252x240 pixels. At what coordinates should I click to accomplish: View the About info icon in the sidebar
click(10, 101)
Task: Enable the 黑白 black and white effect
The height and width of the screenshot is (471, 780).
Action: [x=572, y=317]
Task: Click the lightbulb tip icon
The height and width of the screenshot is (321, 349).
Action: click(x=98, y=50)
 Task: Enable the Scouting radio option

...

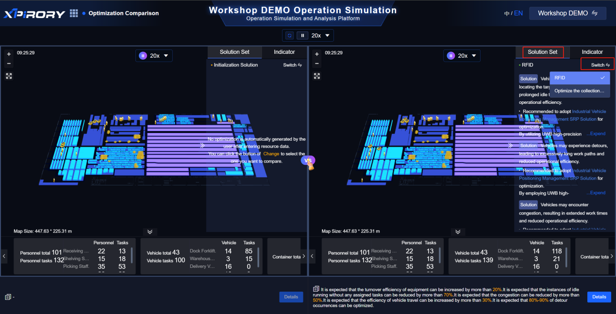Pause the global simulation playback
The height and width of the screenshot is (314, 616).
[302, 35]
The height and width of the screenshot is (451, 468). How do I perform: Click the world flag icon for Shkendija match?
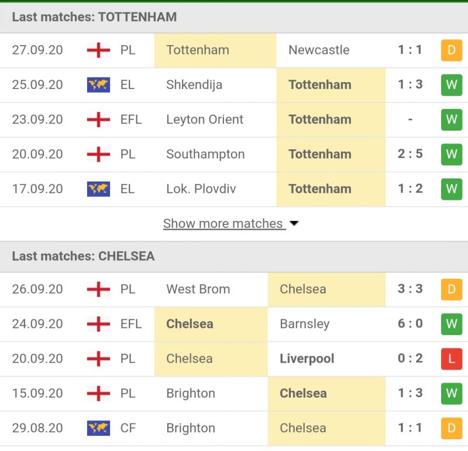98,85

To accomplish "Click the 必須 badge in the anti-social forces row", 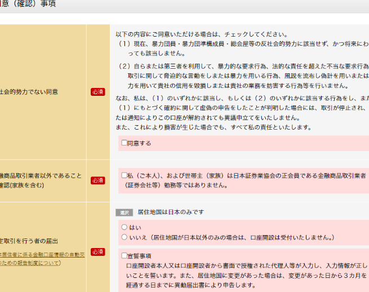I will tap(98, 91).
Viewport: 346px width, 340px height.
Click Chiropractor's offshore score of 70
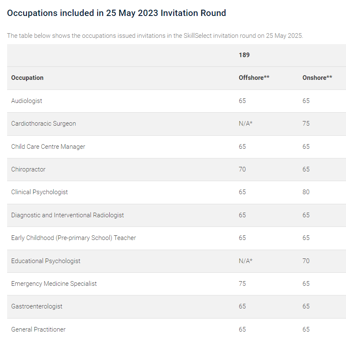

GOAL OF THE EXERCISE: Take the lines above from the one containing "252x240 pixels. At" down to the one containing "Task: Enable the Scouting radio option", and transcribe them exactly, both ends included.

RESPONSE FOR THIS EXERCISE:
252x240 pixels. At what coordinates should I click to accomplish: View the About info icon in the sidebar
click(10, 101)
Task: Enable the 黑白 black and white effect
The height and width of the screenshot is (471, 780).
Action: [x=572, y=317]
Task: Click the lightbulb tip icon
The height and width of the screenshot is (321, 349).
Action: click(x=98, y=50)
 Task: Enable the Scouting radio option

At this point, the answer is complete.